::: Source text

This has made the insect a priority for authorities to monitor, especially during its imminent usual “active period” of May 1 to November 30.

Currently most of the south and middle of the country is affected, as well as southern Ile-de-France, and Corsica. Just six departments were recorded as affected in 2010.

A statement from health authority La Direction Générale de la Santé (DGS) confirmed that tiger mosquito numbers had indeed “doubled in the past two years” in France, and that had made it a “priority target for surveillance”.

The mosquito is just a few millimeters wide, and therefore difficult to detect: a study from Ifop, on the Vigilance Moustiques website, said that 43% of inhabitants in the affected departments do not know what to look for.

The clue is in the name; it can be identified as distinct to the common mosquito thanks to its black-and-white “tiger” striped body.

The insect has been identified as the source of a dengue fever epidemic currently affecting the French Indian Ocean island of La Réunion. Authorities fear that people travelling between the island and the mainland could “risk the virus being imported”.

Yet, the DGS has reminded residents that there were 11 cases of native dengue fever recorded in the Herault (Occitanie) in 2014, seven cases in the Gard (Occitanie) in 2015, and 17 cases of chikungunya reported in the Var (Provence-Alpes-Côte d'Azur) in 2017.

::::::

◆ **Parts of the exercise**:
1) List the three French departments named in the tiger mosquito passage above as places where cases of native disease were recorded.
2) Please carry on the tiger mosquito passage above from its last sentence.

::: Dataset content

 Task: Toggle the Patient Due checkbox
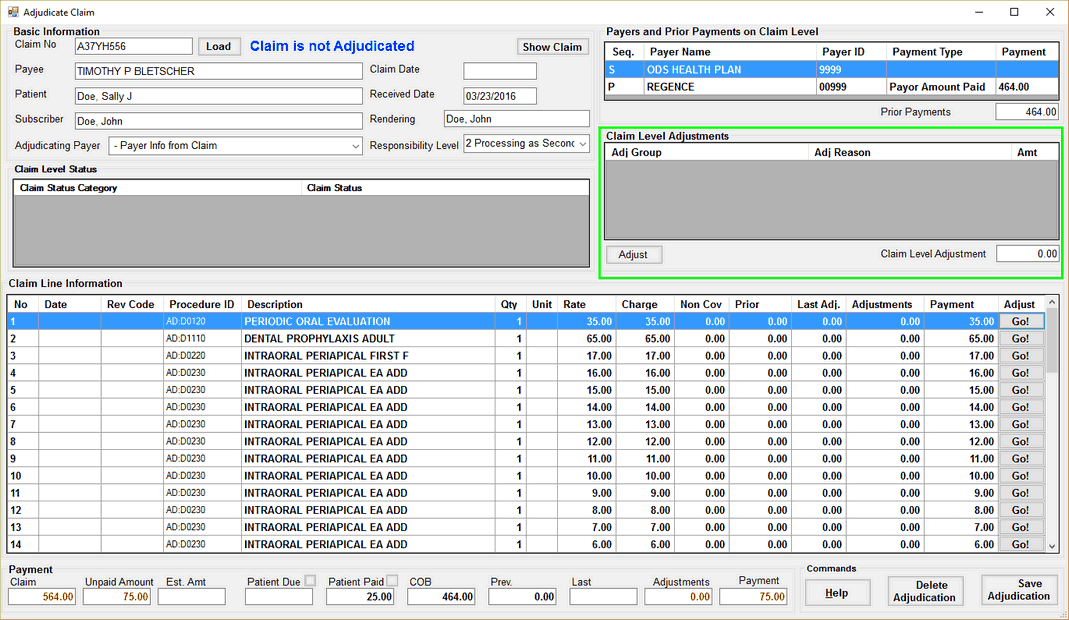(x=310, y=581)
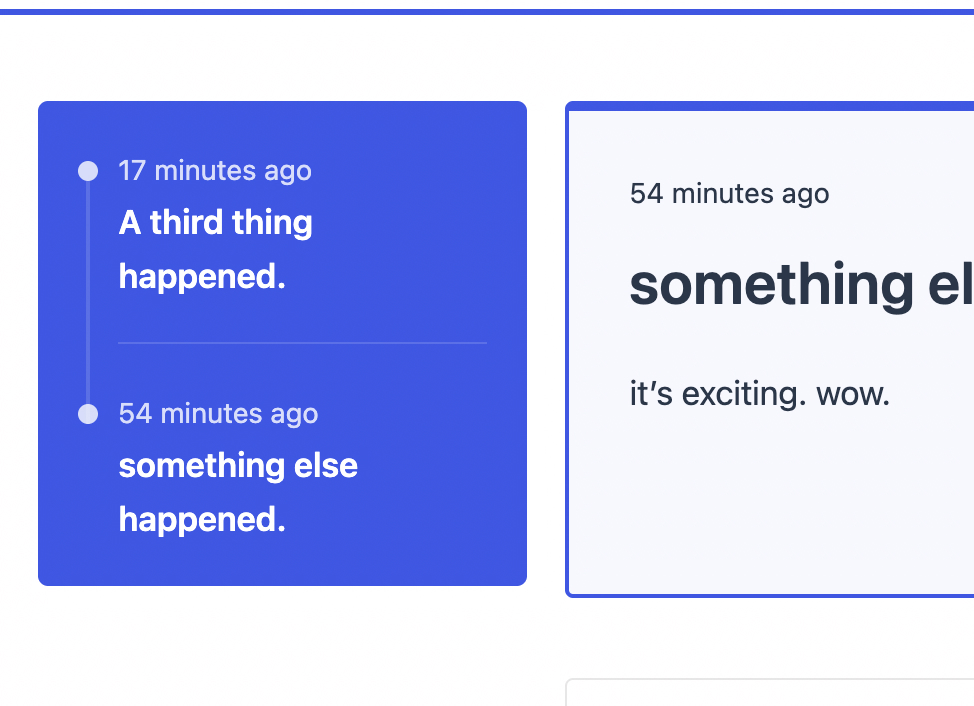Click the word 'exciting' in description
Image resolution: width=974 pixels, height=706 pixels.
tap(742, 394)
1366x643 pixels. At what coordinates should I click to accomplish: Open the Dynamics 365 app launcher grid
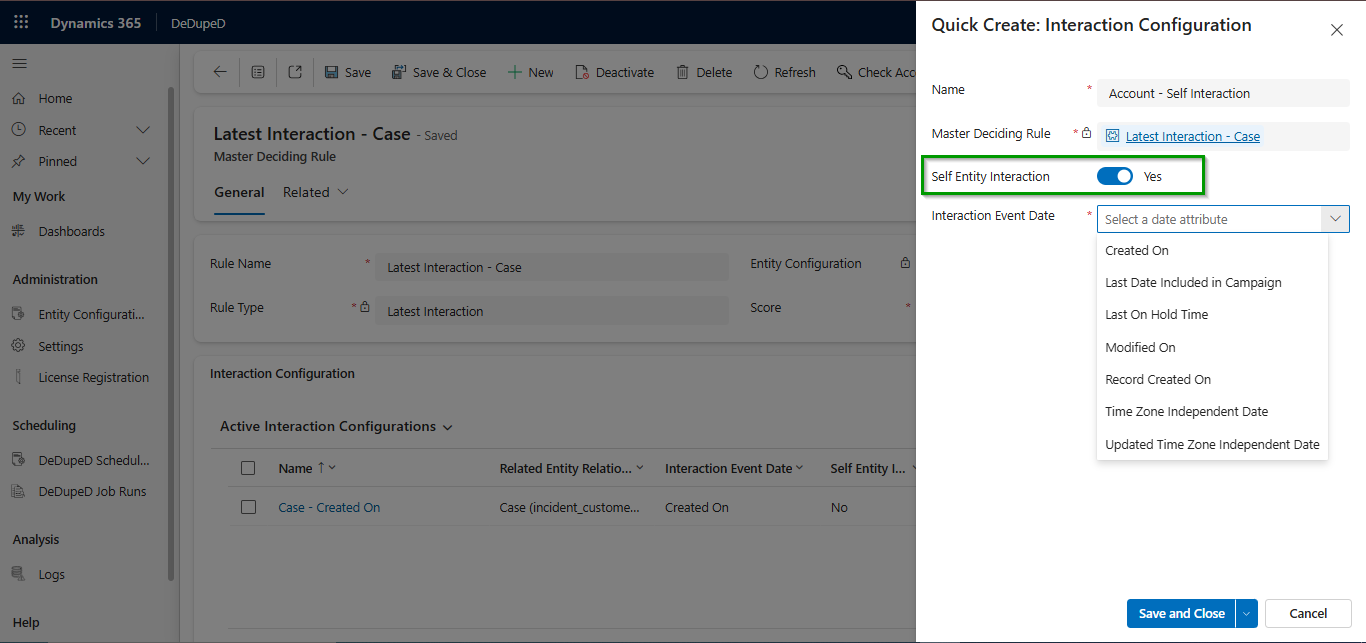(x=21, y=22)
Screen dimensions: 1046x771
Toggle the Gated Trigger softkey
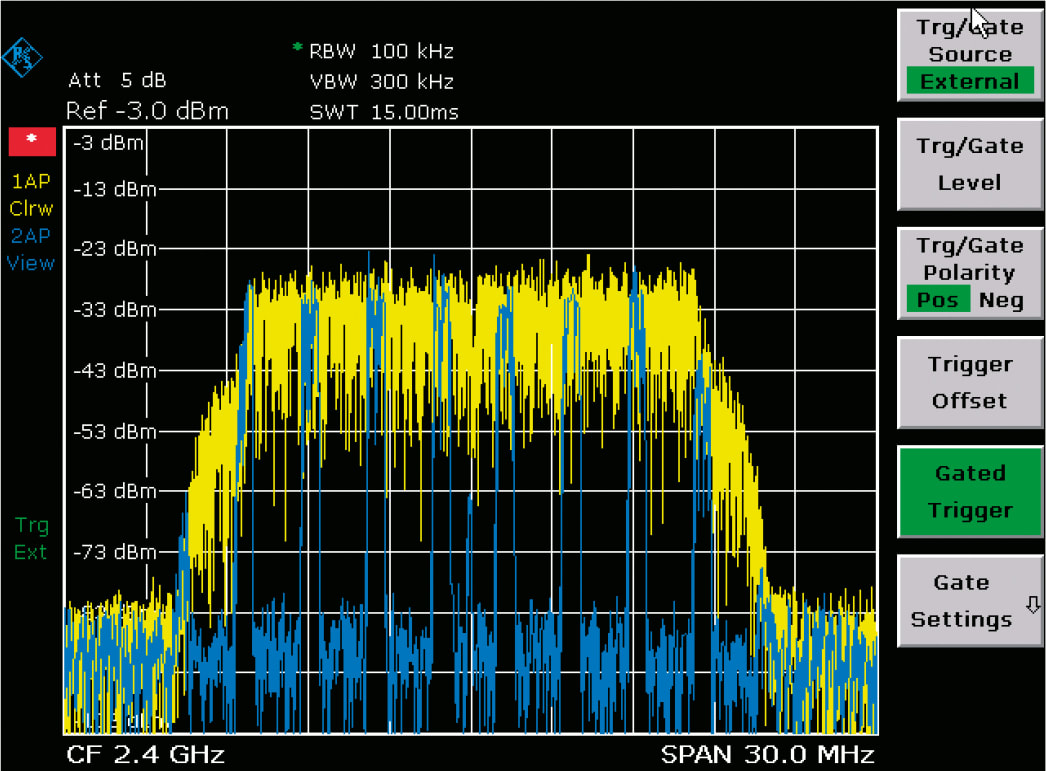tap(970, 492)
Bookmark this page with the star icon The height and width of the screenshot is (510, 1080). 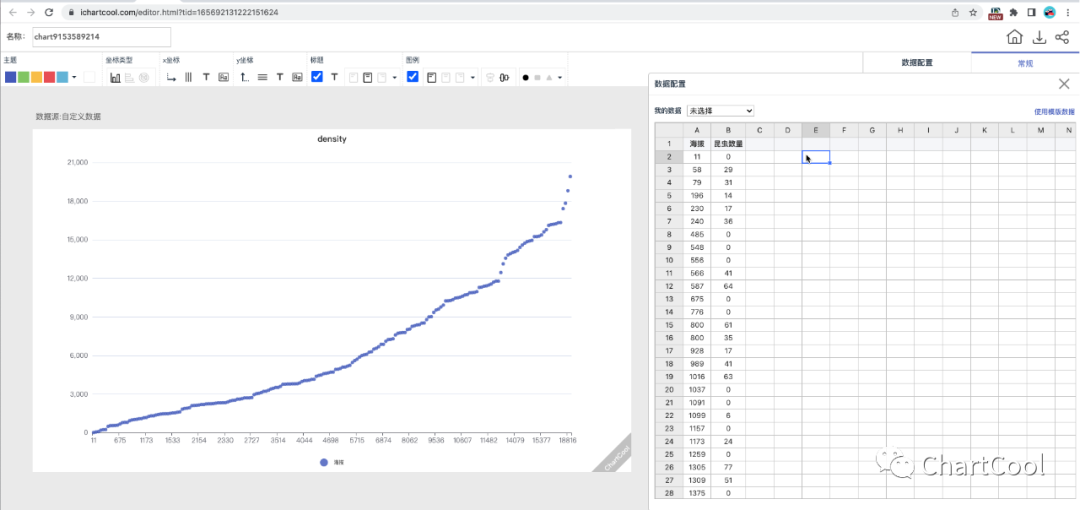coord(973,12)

::::::

◆ **Activity answers**:
1) Herault, Gard, Var

2)
Symptoms of dengue fever and chikungunya include severe joint pain, fever, headaches, weeping eyes, and a rash.

Anyone with these symptoms, whether abroad or in France, should consult a doctor immediately.

One way to reduce the presence of tiger mosquitoes is to drain away all stagnant water, including anything outside that could collect rainwater, and even vases of flowers filled with water inside.

The advice is to replace water with sand, or to change vases several times a week, to prevent female mosquitoes from laying eggs in the water.

Anyone who sees a tiger mosquito, especially in a department that has not yet been officially declared as affected, should send a photo to Vigilance-moustiques.com, ou Signalement-moustique.fr, to allow authorities to track its spread.

Once an area is confirmed as affected, authorities enact “vector control”. This includes using insecticide in the areas concerned, and taking care that the insects do not become carriers of disease.

In certain communes, such as Blagnac, near Toulouse (Haute-Garonne, Occitanie), new predators have been introduced to try to limit insect numbers, including fish that eat mosquito eggs, and bats that can eat up to 2,000 mosquitoes in one night.

Anyone travelling to La Réunion is advised to protect themselves from mosquito bites during the day and night by using anti-mosquito sprays, and clothes with long sleeves and trousers.

Symptoms can take up to two weeks to show up, so anyone who has recently travelled to La Réunion is also warned to be vigilant.